Z-prime Gauge Bosons at the Tevatron
Marcela Carena, Alejandro Daleo, Bogdan A. Dobrescu, Tim M. P. Tait
TL;DR
The paper analyzes the discovery potential for a Z' gauge boson at the Tevatron, introducing a model-bridging parameterization that connects the observable dilepton cross section to the Z' mass and its couplings to quarks and leptons. It develops a general theoretical framework, including anomaly cancellation and Z–Z' mixing constraints, and surveys realistic U(1) extensions such as B-L and E6-inspired models, with LEP II limits guiding viable regions. A hadroproduction formalism is presented that factorizes the Z' signal into a model-dependent term and a model-independent hadronic structure function, enabling clean comparisons via the c_u–c_d plane while incorporating NLO/NNLO QCD and electroweak corrections. The paper also provides projected Tevatron sensitivity, discusses potential discrimination between models through angular distributions, and highlights the interplay with LEP constraints in shaping the search landscape.
Abstract
We study the discovery potential of the Tevatron for a Z-prime gauge boson. We introduce a parametrization of the Z-prime signal which provides a convenient bridge between collider searches and specific Z-prime models. The cross section for p pbar -> Z-prime X -> l^+ l^- X depends primarily on the Z-prime mass and the Z-prime decay branching fraction into leptons times the average square coupling to up and down quarks.
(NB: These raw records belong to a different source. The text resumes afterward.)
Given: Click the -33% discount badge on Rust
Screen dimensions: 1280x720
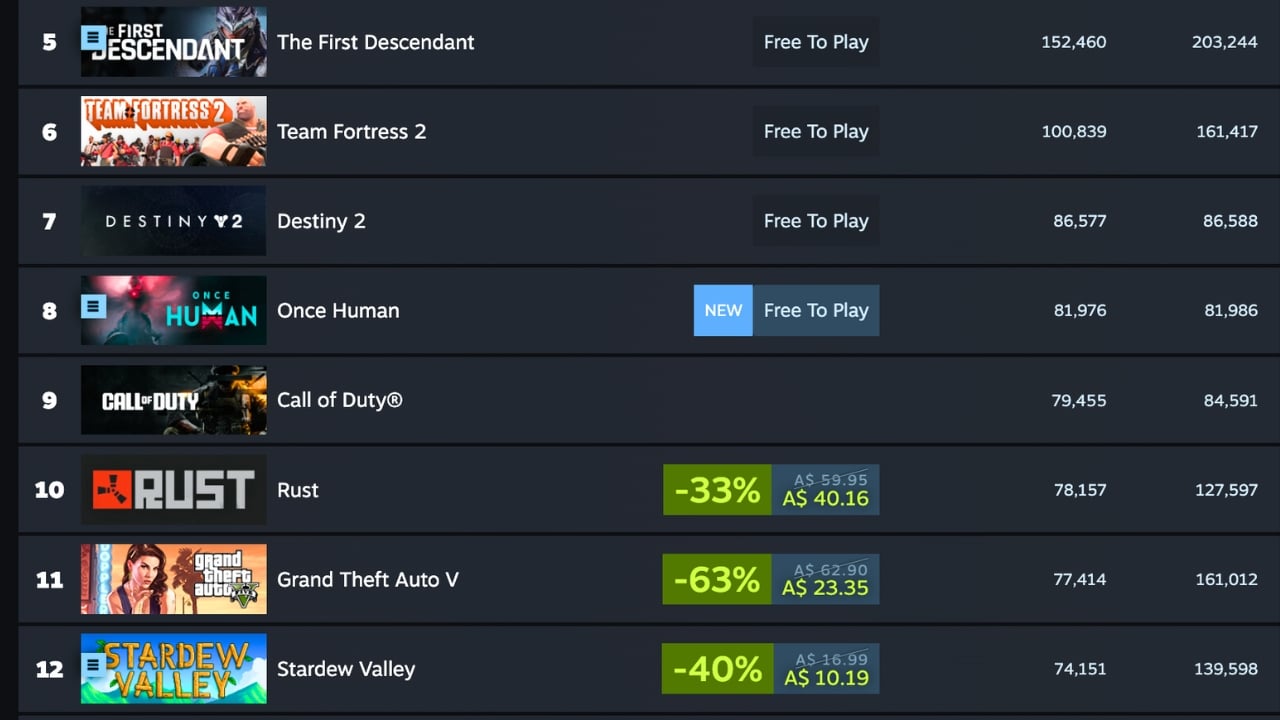Looking at the screenshot, I should pyautogui.click(x=716, y=490).
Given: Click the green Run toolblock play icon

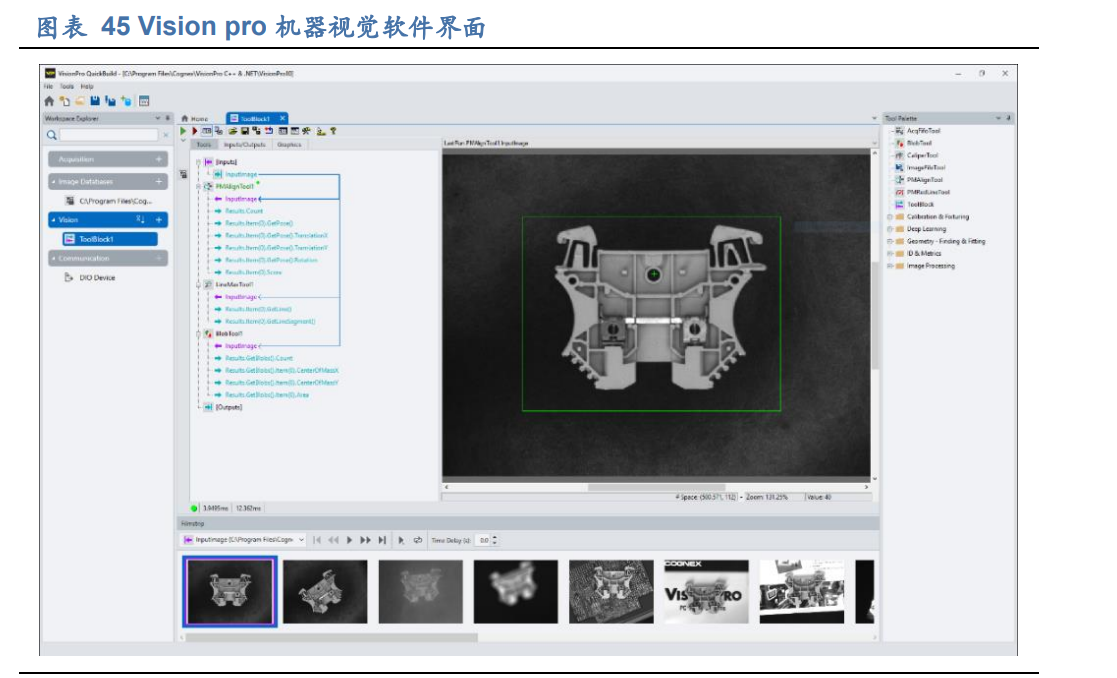Looking at the screenshot, I should click(x=184, y=131).
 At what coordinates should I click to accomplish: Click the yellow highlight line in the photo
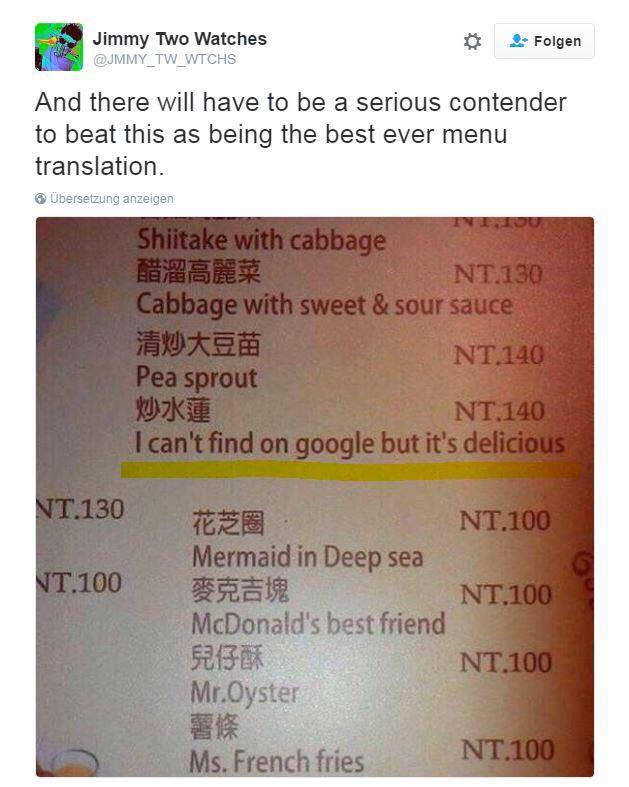pos(348,468)
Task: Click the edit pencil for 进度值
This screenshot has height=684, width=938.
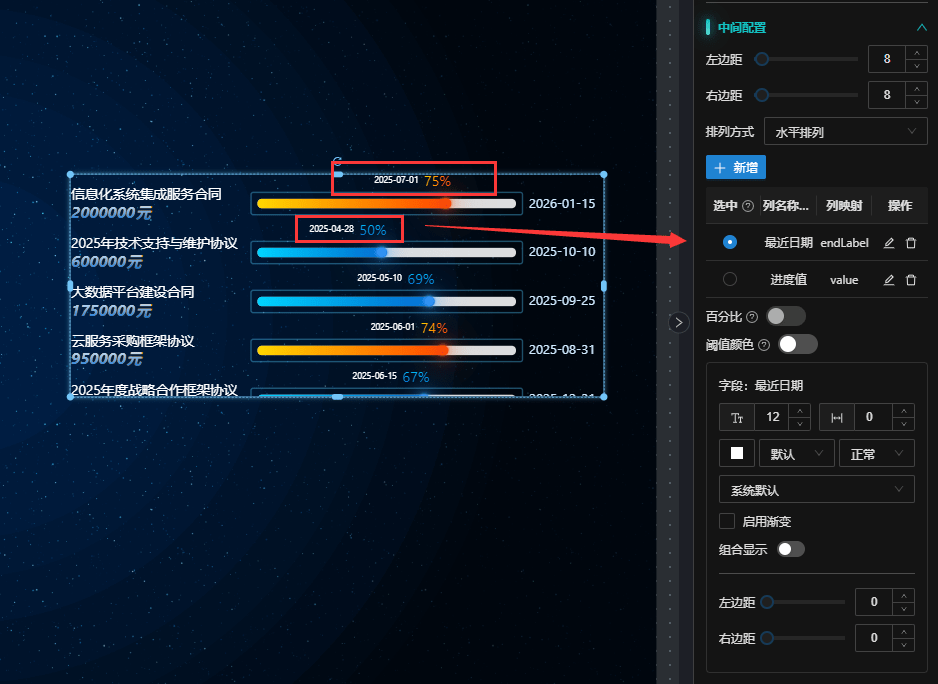Action: click(x=889, y=280)
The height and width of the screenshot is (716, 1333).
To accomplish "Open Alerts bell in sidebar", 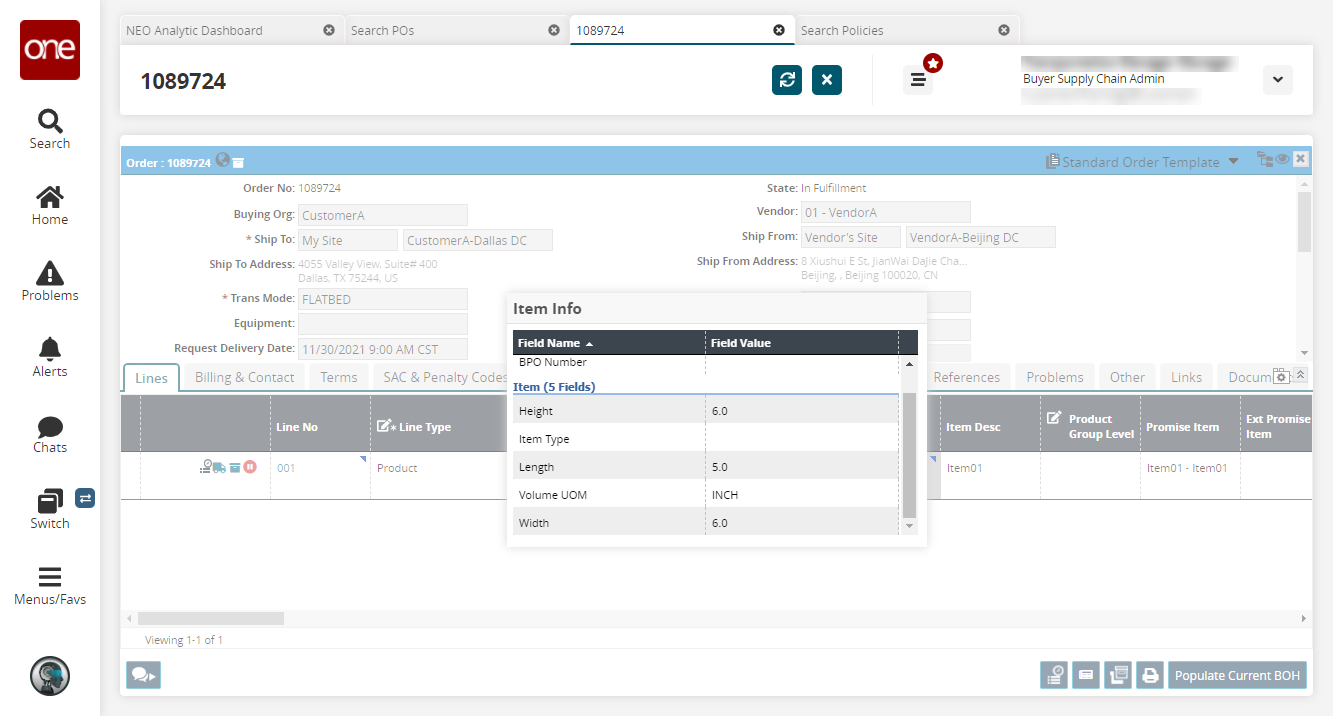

If the quark and lepton masses are generated as in the standard model, then the Z-prime bosons accessible at the Tevatron must couple to fermions proportionally to a linear combination of baryon and lepton numbers in order to avoid the limits on Z--Z-prime mixing. More generally, we present several families of U(1) extensions of the standard model that include as special cases many of the Z-prime models discussed in the literature. Typically, the CDF and D0 experiments are expected to probe Z-prime-fermion couplings down to 0.1 for Z-prime masses in the 500--800 GeV range, which in various models would substantially improve the limits set by the LEP experiments.